INTRODUCTION
The use of allotransplants for breast reconstruction in surgical stage of the the breast cancer treatment requires tissue perfusion control. The aim of the study was to analyze the effectiveness of using indocyanine green as a drug for determining the perfusion of perforant flaps in breast reconstructive surgery.
MATERIAL AND METHODS
A retrospective series of observations of 27 breast reconstructions using autologous transplants is presented: 19 reconstructions with DIEP-flap, 2 with SIEA-flap, 5 with TD-flap; 1 with thoracoepigastric flap. Intraoperative fluorescence angiography was performed using a Stryker device (5900 Optical Court, USA). The intensity of the flap fluorescence was recorded after intravenous bolus injection of 7.5 mg indocyanine green.
RESULTS AND DISCUSSION
The optimal time interval from the moment of drug administration to indicative visualization of flap perfusion was 55—60 seconds. In all patients, the area of insufficient blood flow was excised within intensively blood-supplied tissues, according to mapping data with the indocyanine green. With free transplant of flaps postoperative complications during follow-up were recorded in 1 (4.8%) case (marginal necrosis), which is associated with insufficient compression of auxiliary vessels (violation of the dominant vessel contrast technique).
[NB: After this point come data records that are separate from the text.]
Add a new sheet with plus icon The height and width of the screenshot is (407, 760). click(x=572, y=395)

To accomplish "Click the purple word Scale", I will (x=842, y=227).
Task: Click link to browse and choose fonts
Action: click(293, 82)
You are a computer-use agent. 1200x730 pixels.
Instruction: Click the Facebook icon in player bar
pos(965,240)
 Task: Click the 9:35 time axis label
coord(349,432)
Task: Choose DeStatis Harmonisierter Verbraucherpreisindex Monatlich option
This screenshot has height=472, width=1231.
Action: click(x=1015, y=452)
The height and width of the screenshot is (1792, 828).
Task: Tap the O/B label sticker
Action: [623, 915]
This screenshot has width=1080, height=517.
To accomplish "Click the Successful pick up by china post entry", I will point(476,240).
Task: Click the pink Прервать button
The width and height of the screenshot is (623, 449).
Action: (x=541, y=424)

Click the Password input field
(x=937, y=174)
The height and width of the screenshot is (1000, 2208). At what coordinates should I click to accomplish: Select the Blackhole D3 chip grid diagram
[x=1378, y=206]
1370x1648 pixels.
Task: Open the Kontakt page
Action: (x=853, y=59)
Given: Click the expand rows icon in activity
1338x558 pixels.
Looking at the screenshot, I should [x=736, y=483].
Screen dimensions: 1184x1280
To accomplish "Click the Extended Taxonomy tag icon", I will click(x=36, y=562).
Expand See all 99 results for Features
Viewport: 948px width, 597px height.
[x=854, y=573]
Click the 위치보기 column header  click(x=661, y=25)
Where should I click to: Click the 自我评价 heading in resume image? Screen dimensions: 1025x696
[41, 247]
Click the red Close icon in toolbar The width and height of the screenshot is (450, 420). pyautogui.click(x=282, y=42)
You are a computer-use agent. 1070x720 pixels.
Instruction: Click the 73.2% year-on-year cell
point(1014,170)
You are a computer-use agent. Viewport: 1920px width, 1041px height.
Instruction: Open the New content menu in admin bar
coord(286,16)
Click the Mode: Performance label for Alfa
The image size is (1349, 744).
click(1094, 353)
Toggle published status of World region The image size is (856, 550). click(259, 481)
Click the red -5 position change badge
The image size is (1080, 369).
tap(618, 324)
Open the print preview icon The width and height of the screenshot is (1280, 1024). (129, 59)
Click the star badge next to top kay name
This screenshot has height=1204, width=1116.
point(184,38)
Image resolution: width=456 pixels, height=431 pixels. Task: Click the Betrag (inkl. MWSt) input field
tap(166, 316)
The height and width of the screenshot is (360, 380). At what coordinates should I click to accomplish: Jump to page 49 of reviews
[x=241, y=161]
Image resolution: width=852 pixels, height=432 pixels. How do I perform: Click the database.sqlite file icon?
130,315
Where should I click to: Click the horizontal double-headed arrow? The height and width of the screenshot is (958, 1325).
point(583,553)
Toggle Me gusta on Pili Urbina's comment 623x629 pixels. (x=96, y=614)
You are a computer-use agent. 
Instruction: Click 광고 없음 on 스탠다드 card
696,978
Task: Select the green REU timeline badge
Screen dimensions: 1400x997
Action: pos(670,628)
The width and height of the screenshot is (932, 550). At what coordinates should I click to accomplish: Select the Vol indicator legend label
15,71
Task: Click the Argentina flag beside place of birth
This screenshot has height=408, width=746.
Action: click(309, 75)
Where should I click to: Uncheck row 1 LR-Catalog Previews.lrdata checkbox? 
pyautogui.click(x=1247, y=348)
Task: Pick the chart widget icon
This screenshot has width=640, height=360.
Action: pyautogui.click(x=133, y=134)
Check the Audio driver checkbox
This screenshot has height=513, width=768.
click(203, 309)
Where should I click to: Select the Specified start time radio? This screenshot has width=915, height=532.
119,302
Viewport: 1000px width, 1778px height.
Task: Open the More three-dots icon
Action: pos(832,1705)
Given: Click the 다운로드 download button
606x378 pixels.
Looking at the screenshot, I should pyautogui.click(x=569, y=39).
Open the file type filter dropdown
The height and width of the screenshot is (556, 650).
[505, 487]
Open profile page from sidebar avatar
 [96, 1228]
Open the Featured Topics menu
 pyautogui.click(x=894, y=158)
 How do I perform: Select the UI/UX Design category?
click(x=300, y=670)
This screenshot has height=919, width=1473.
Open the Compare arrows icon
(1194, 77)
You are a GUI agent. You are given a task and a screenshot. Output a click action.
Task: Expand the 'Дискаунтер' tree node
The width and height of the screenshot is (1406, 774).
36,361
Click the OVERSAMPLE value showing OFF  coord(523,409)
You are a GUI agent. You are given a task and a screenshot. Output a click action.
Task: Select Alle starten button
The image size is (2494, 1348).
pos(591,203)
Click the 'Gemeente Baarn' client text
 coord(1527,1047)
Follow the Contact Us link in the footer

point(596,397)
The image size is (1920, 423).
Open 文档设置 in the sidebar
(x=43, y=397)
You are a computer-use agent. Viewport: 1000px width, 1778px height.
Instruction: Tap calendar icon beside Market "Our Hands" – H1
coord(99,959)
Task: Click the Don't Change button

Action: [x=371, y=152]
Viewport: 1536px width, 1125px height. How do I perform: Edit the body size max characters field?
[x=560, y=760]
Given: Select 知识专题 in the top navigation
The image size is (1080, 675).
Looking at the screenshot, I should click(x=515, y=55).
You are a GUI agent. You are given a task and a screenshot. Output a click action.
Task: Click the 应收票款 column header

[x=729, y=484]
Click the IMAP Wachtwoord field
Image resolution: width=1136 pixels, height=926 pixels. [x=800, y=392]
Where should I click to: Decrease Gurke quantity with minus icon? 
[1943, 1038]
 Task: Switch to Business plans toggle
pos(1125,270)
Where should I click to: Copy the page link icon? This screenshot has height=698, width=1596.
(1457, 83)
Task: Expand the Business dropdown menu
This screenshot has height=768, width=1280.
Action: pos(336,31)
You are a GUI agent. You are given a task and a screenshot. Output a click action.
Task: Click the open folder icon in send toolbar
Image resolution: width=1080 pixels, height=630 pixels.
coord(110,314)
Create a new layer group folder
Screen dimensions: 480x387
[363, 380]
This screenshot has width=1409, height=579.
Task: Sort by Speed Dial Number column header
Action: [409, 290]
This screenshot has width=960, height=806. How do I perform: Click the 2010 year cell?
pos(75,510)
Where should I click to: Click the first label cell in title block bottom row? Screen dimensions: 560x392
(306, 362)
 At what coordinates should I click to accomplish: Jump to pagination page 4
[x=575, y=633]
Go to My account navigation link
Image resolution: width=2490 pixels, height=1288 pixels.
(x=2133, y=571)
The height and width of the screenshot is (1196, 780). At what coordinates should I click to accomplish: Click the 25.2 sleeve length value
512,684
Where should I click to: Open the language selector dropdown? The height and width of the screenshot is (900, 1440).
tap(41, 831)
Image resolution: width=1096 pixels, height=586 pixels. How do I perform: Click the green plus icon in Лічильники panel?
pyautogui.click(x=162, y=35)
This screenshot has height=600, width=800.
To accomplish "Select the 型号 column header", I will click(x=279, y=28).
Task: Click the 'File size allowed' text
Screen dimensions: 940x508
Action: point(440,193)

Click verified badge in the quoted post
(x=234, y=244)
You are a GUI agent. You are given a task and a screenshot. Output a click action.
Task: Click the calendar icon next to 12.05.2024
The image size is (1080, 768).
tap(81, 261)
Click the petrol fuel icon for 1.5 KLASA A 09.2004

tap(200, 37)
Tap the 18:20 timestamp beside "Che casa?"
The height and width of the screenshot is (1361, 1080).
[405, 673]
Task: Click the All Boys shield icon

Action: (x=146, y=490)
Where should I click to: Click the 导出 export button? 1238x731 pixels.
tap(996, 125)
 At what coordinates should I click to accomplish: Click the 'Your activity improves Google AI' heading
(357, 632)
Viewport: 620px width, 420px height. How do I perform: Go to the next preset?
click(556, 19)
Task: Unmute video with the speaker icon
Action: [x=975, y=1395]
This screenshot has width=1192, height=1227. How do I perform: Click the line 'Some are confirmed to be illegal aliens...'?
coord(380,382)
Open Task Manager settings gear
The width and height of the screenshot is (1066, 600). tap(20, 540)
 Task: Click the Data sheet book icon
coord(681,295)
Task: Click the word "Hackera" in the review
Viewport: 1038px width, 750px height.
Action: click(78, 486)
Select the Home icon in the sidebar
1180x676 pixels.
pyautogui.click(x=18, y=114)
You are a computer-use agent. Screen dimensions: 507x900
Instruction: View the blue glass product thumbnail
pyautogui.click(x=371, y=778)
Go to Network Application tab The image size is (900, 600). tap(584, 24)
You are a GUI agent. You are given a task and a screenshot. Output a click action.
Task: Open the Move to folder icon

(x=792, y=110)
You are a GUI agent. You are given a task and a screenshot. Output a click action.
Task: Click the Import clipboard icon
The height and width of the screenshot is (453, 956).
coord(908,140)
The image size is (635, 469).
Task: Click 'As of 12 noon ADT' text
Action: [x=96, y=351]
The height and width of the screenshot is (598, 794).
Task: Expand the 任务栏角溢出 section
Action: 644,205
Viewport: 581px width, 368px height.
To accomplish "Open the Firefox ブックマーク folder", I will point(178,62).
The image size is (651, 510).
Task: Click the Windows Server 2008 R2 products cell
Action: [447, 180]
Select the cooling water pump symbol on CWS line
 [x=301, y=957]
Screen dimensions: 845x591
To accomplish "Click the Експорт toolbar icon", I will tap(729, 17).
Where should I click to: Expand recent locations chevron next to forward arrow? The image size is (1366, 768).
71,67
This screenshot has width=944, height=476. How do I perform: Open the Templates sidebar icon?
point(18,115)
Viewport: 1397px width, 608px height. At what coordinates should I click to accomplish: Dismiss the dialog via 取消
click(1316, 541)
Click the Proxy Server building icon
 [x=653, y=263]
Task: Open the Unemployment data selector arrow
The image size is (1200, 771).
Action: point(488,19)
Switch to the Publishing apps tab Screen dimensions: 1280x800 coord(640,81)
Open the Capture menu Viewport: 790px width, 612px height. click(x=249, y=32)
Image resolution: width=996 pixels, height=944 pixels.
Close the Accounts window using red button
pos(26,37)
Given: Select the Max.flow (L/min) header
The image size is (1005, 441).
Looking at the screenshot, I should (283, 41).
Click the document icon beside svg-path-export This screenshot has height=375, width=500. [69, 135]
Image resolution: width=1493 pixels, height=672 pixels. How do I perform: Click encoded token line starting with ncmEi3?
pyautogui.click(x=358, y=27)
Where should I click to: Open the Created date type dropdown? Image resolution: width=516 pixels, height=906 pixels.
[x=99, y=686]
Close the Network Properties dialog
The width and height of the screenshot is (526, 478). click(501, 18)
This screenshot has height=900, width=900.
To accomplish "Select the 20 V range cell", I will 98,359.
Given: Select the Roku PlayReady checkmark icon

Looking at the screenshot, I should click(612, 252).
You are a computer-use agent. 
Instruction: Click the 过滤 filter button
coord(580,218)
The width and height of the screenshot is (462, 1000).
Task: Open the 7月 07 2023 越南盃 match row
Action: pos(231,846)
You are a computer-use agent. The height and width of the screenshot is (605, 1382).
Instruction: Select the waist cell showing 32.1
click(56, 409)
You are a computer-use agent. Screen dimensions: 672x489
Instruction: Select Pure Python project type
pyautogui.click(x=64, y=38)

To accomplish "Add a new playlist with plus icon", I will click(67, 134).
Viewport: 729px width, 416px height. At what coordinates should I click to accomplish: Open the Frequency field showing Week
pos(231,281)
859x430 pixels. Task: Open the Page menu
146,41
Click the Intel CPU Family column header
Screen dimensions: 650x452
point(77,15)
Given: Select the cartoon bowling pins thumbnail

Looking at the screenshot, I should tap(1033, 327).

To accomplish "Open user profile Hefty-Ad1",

With non-free transplant of flaps no complications were detected in the postoperative period.
CONCLUSIONS
Indocyanine green allows to prevent necrotic changes and reduce the rehabilitation period. The optimal time for the indicative visualization of flap perfusion was 55—60 seconds. The use of indocyanine green in free transplant of flaps ensured a postoperative period without complications in 20 (95.2%) cases, in non-free flap transplantation — in 6 (100%) cases.